Aug 10, 2005

Biographies, new and noted

Vera AtkinsPitt the Younger


Brenda Maddox doesn't much like Sarah Helm's A Life in Secrets: The story of Vera Atkins and the lost agents of SOE, which is too bad. According to this NYT obit, Atkins was the inspiration for Miss Moneypenney of James Bond fame. As a member of the Special Operations Executive, Atkins recruited and trained agents who were sent to France to sabotage Nazi operations.
The end of the war only increased Atkins’s responsibilities. Hundreds of secret agents had not returned, among them many of the women she called her “girls”. Although the SOE was closed down in 1946, she was determined to find out as far as possible what had happened to every one of her missing agents. Her records were meticulous: seventeen index cards said “Believed executed at Buchenwald”. She clung to hope for any whose fate was unknown. Each returnee was shown photographs of the missing SOE women.

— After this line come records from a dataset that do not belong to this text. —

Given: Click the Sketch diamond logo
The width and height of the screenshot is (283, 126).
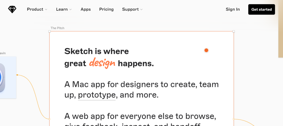Looking at the screenshot, I should (x=12, y=9).
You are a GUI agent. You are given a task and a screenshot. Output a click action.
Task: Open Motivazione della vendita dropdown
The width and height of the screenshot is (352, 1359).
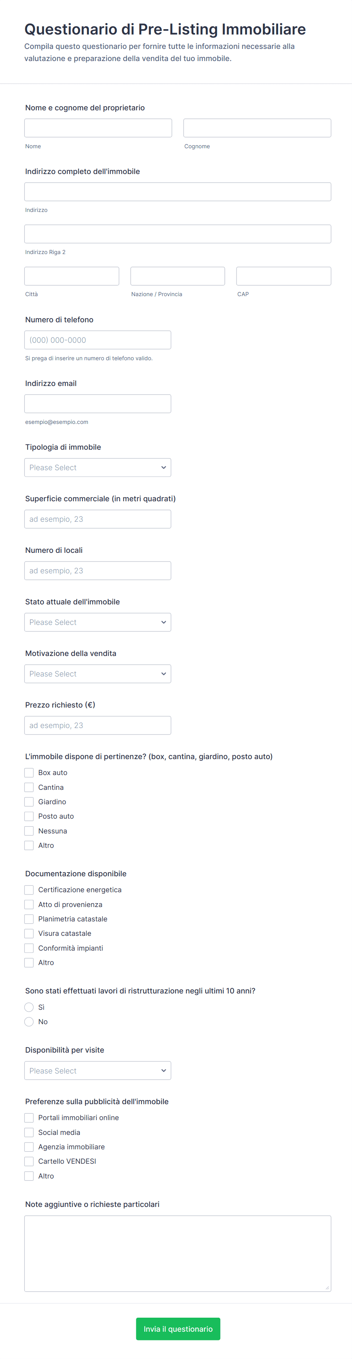pyautogui.click(x=97, y=674)
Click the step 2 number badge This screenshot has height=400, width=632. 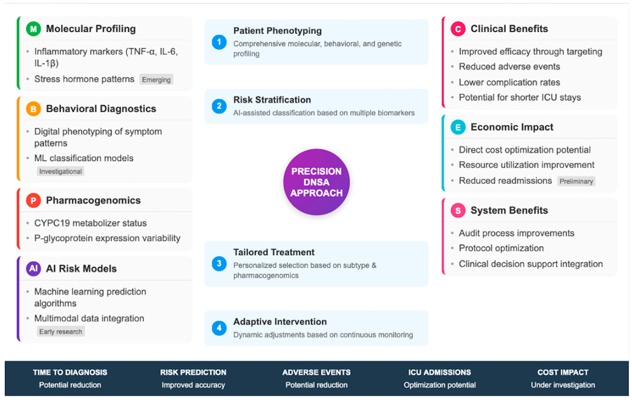[219, 106]
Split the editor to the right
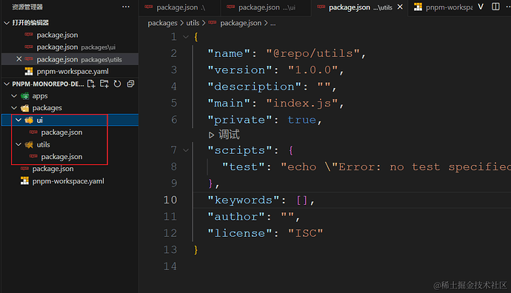Screen dimensions: 511x293 [495, 7]
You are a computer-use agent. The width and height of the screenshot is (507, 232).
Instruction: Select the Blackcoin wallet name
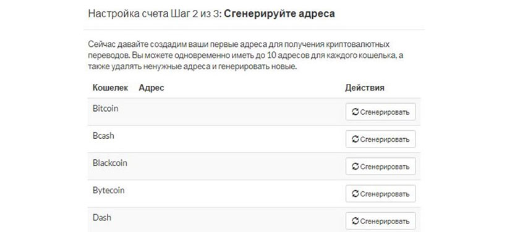pyautogui.click(x=110, y=163)
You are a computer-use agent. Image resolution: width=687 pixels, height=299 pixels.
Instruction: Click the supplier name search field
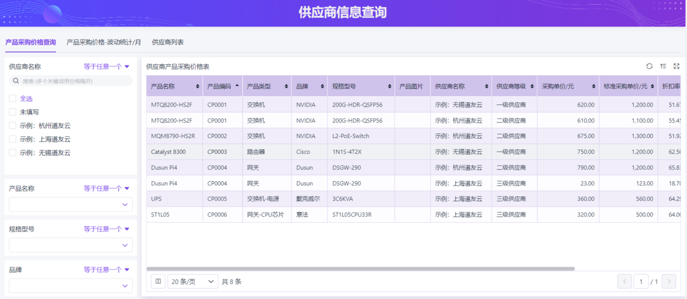pyautogui.click(x=70, y=81)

The saddest story is of the tiny, gentle Anglo-Indian Nora Inayat Kahn, code-named “Madeleine” for her ability to pass as French. Nora was given a particularly dangerous mission: to be the first woman wireless operator to be sent by SOE to France, with the dangerous and easily detectable task of sending and receiving messages about planned sabotage operations. But messages from Nora became ambiguous, then stopped, and by D-Day in June 1944, she was considered missing. In time, it was learned that she had nearly escaped from the prison in Paris where she was held only to be removed to a German prison, where she was kept in chains. Not until well after the war ended, did Atkins finally discover that Nora had died at Dachau.

William Hague's William Pitt the Younger gets a mostly favorable review by Max Boot.
Pitt showed such great ability that both king and Parliament were content to entrust the country to his care for year after year. He was a skilled, hard-working, and incorruptible financial manager, and so dedicated to the commonweal that he did not hesitate to fire his own brother as First Lord of the Admiralty for subpar performance. He was also a mild reformer, unsuccessfully pushing political rights for Roman Catholics, a reorganization of parliamentary seats to comport with population shifts, and an end to the slave trade. But after 1793 all such domestic concerns were subordinated by the demands of war against the French Revolution.

Like John Adams in the United States, Pitt did not hesitate to pass repressive legislation to quell the possibility of an uprising in his own country. Habeas corpus was suspended and large political meetings banned. Anyone who spoke favorably about the French Revolution in public was liable to be jailed. (And to think that some historical ignoramuses claim the Patriot Act is the height of repression!)

...

In combating French designs, Pitt made many risky and courageous decisions. In 1798, he sent the bulk of the Royal Navy to the Mediterranean in pursuit of a French expeditionary force, even though it left the home islands vulnerable to invasion. This gambit led directly to Horatio Nelson's victory in the Battle of the Nile, which destroyed a French fleet and left Napoleon's army stranded in Egypt. Pitt showed equal wisdom and resolution on many other occasions, whether dealing with King George III's intermittent bouts of madness or facing down the mutiny of the Channel Fleet in 1797.

His greatest achievement lay in the unglamorous realm of finance. By raising large sums of money through a combination of borrowing and taxing (Pitt introduced Britain's first income tax, capped at 10 percent), he was able to create the "sinews of war" that kept one anti-French coalition after another going until final victory at Waterloo.